Facts of Monarch Butterfly, "Scientific name for Monarch Butterfly Danaus plexippus". "Scientific name for butterfly Lepidoptera".
The Monarch Butterfly is a milkweed type of butterfly that belongs to the Danaus genus of the Danainae subfamily in the Nymphalidae family. The Monarch butterflies are the most common butterfly in North America. The Monarch Butterfly of the eastern parts of North America is distinguished for its multi-generational southern late summer or autumn migration from the United States and the southern parts of Canada to Mexico. The Monarch Butterfly are famous for their long migration. Each year the monarch butterflies will make the great distance travel that can be as far as 2,500 miles (4000 km). The Monarch Butterfly from the western parts of North America more frequently migrate to the locations in California, but can be seen in overwintering Mexico locations.
The Monarch Butterfly is a colorful butterfly, with a wingspan that ranges from 3 5/16 inches to 4 inches (8.8 to 10.1cm ). The wings of the Monarch Butterflies feature an effortlessly identifiable black and orange color pattern.
Overwintering inhabitants of the Monarch Butterfly are seen in California, Mexico, all along the Gulf coast, throughout the year in Florida.
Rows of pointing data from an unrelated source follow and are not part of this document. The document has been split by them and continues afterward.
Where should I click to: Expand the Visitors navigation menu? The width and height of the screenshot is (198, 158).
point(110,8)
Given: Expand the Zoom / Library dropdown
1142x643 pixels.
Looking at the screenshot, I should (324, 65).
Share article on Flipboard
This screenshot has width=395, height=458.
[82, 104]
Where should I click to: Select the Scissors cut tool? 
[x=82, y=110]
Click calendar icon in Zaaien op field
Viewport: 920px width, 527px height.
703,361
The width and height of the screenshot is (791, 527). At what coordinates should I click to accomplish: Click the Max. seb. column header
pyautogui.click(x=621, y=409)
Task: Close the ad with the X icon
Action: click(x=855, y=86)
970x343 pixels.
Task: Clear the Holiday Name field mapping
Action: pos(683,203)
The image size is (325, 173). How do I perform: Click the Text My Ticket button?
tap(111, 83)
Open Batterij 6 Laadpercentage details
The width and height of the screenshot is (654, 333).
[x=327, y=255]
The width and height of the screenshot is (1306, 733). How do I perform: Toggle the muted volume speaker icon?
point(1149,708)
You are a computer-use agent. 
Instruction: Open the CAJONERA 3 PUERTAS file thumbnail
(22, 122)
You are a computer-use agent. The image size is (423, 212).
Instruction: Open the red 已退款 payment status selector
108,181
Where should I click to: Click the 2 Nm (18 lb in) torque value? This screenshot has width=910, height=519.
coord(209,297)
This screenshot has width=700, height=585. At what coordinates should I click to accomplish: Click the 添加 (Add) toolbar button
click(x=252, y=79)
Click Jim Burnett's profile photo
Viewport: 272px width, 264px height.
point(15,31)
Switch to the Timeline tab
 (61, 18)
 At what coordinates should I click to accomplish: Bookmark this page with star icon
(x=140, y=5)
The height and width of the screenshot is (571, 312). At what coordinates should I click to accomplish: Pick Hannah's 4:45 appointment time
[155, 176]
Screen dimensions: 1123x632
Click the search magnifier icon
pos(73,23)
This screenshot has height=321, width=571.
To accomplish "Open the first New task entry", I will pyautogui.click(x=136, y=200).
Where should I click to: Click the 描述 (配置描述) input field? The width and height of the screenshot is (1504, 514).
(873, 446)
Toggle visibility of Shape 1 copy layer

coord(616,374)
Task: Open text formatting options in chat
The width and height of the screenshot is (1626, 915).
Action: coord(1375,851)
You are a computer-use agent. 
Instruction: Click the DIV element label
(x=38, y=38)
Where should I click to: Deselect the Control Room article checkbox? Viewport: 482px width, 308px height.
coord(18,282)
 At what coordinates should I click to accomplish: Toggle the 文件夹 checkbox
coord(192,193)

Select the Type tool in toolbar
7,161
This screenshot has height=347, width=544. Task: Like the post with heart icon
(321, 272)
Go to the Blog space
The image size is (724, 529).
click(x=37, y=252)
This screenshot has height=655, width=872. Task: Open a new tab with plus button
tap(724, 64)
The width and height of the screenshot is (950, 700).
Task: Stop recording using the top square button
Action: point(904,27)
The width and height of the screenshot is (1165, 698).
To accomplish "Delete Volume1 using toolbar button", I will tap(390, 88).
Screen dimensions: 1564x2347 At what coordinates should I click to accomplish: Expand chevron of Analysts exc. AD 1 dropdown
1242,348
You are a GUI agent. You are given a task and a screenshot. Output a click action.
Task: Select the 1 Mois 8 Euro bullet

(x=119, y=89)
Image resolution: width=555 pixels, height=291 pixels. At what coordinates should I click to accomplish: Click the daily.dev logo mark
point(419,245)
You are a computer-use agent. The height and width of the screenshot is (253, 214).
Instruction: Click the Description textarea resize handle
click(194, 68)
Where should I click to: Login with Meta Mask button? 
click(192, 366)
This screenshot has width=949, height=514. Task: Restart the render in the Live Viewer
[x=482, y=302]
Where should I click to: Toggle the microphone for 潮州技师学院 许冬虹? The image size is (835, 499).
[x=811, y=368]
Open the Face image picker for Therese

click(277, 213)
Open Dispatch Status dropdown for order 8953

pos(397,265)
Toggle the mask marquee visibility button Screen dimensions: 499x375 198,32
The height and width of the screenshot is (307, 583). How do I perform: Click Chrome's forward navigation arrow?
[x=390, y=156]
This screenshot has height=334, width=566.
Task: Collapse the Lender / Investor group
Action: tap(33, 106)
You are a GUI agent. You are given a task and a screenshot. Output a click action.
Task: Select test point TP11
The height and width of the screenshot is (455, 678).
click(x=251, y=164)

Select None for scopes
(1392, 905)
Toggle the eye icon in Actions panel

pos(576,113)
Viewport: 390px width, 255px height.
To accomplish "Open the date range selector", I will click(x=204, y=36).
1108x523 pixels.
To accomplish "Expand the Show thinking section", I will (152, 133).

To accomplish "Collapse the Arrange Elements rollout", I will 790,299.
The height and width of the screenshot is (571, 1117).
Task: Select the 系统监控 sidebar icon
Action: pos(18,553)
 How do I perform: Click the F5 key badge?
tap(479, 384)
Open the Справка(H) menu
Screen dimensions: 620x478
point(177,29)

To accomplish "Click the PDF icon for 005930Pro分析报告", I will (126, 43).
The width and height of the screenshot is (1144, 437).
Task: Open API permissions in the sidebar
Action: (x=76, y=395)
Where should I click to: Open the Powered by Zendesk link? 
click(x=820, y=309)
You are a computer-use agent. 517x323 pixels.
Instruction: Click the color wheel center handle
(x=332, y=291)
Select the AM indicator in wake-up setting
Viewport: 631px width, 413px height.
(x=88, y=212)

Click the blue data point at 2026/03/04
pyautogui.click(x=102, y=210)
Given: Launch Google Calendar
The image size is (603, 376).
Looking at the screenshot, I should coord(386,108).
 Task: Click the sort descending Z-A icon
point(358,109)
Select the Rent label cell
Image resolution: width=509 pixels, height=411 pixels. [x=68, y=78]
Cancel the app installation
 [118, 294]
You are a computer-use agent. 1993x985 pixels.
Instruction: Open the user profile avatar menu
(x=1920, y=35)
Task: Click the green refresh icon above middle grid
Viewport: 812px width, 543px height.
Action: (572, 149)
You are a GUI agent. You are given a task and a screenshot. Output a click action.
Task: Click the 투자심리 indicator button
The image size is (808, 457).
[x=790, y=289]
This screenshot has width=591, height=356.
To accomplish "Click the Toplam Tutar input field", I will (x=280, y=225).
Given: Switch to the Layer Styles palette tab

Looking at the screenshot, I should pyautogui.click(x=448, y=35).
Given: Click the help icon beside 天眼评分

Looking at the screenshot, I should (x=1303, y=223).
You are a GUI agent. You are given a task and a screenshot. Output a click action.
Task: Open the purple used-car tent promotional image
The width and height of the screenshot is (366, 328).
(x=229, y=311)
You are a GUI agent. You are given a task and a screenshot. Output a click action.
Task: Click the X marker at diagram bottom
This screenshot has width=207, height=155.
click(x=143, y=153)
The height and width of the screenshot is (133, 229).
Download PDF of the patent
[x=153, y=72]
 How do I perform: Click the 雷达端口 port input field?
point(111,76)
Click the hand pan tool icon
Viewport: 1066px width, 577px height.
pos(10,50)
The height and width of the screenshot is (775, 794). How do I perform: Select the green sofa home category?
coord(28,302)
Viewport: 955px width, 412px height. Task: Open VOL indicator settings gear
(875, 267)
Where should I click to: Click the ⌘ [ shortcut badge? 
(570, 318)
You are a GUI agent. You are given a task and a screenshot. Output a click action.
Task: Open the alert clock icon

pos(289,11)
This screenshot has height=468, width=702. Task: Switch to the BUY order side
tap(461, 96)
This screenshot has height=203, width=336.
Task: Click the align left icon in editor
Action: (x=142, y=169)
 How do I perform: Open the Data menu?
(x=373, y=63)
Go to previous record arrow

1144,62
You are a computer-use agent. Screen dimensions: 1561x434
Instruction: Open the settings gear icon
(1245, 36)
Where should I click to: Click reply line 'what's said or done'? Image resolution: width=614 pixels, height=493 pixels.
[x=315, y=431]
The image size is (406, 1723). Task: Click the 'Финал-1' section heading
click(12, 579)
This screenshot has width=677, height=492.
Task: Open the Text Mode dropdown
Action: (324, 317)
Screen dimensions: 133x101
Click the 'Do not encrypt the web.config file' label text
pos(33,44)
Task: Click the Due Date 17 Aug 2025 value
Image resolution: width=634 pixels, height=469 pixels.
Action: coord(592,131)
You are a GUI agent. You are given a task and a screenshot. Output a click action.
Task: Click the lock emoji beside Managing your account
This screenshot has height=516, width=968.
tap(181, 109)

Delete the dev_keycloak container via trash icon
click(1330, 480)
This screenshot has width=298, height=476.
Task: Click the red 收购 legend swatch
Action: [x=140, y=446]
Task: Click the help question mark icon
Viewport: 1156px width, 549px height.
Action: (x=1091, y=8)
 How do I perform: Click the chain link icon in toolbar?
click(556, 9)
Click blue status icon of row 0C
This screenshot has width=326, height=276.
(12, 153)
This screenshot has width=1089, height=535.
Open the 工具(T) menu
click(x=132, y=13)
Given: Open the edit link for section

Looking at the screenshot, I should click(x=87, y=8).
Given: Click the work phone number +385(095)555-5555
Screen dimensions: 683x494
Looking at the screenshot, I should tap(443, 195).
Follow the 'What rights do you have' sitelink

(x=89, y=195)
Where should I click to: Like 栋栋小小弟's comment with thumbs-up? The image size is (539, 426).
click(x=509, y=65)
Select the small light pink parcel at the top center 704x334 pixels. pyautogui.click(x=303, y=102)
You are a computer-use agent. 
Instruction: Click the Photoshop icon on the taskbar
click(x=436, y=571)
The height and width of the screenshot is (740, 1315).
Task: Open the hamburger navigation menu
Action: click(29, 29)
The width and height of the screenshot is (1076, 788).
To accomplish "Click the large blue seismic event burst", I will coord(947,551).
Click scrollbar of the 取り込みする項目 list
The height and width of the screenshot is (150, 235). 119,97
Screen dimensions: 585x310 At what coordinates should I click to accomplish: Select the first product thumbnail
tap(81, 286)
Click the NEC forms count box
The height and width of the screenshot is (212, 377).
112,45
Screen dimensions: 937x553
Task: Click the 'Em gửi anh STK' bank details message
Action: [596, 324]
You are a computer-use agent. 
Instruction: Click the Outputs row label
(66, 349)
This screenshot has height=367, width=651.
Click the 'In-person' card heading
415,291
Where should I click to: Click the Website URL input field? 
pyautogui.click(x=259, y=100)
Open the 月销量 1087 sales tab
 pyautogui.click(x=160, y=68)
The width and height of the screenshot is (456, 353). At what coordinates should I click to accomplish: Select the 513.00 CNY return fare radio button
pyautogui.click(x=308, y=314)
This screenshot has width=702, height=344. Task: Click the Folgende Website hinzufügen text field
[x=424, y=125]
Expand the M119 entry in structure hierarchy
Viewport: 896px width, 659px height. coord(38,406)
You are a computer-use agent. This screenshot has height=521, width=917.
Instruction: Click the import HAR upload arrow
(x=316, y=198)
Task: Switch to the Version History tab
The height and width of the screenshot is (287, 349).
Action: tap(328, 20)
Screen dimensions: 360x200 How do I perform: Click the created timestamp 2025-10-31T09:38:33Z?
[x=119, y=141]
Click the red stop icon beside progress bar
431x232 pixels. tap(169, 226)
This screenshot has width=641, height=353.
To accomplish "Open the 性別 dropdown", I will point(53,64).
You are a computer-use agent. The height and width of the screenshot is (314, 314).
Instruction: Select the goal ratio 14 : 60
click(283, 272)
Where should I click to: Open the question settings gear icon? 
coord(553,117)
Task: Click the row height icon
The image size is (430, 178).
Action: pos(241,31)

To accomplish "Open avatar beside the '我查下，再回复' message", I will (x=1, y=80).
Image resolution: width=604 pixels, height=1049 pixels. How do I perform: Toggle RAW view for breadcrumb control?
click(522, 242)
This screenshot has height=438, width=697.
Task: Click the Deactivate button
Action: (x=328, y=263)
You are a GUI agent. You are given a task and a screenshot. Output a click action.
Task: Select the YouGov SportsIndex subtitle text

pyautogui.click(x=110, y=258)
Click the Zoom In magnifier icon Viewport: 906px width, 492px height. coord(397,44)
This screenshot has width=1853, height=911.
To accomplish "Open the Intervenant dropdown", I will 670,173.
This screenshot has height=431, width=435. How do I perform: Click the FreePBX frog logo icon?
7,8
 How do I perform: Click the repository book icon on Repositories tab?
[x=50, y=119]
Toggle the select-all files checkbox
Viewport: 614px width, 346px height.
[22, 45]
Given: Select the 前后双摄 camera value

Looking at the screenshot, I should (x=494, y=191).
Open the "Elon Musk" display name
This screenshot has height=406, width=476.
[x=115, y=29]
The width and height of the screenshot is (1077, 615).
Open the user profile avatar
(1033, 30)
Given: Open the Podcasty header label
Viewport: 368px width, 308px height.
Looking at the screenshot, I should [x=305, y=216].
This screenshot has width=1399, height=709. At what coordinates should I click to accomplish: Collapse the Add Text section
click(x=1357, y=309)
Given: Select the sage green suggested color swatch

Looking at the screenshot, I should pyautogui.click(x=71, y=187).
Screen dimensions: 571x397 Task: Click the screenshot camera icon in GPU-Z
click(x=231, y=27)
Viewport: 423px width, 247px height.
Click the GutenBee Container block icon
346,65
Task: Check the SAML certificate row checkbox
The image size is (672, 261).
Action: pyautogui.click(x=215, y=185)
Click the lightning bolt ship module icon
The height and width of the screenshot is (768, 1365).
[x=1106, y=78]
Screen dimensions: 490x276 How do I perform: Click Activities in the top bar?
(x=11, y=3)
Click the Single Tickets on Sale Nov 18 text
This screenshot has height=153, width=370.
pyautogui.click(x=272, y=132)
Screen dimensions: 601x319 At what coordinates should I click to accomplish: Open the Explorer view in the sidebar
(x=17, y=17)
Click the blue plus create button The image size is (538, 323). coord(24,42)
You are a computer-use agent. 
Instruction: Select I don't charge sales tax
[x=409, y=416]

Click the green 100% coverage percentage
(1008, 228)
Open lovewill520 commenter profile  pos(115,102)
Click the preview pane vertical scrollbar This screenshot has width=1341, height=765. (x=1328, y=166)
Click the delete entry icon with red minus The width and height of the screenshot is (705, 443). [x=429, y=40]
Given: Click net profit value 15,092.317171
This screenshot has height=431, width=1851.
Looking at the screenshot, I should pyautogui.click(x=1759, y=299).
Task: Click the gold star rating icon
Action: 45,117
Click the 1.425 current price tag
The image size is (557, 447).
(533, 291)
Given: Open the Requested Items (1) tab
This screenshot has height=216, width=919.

In Arizona, their home offers the exact conditions essential for their continued existence. The overwintering home of the Monarch Butterflies usually offers them the required access to streams or wet soil, essential levels of humidity, cool temperatures, periods of sunshine for their body temperatures that enable their flight, appropriate plants on which to roost, fairly free of predators. Roosting Monarch butterflies can be seen on locusts, sumacs, basswood elm, Osage orange, oak, mulberry, willow, pecan, mesquite and cottonwood.
Monarch Butterfly are insects. A Monarch Butterfly is a herbivore; Meaning that as a caterpillar its first food is its own eggshell and than it will eat the leaves of the plant on which it is hatched. When it becomes a full grown Monarch Butterfly, it will feed mostly on nectar from flowers, rotting fruit and variety milkweed plants and water with a "proboscis" - a long narrow tube in their mouth that looks like a straw. , whereas their caterpillars feed on the leaves of their host milkweed plant.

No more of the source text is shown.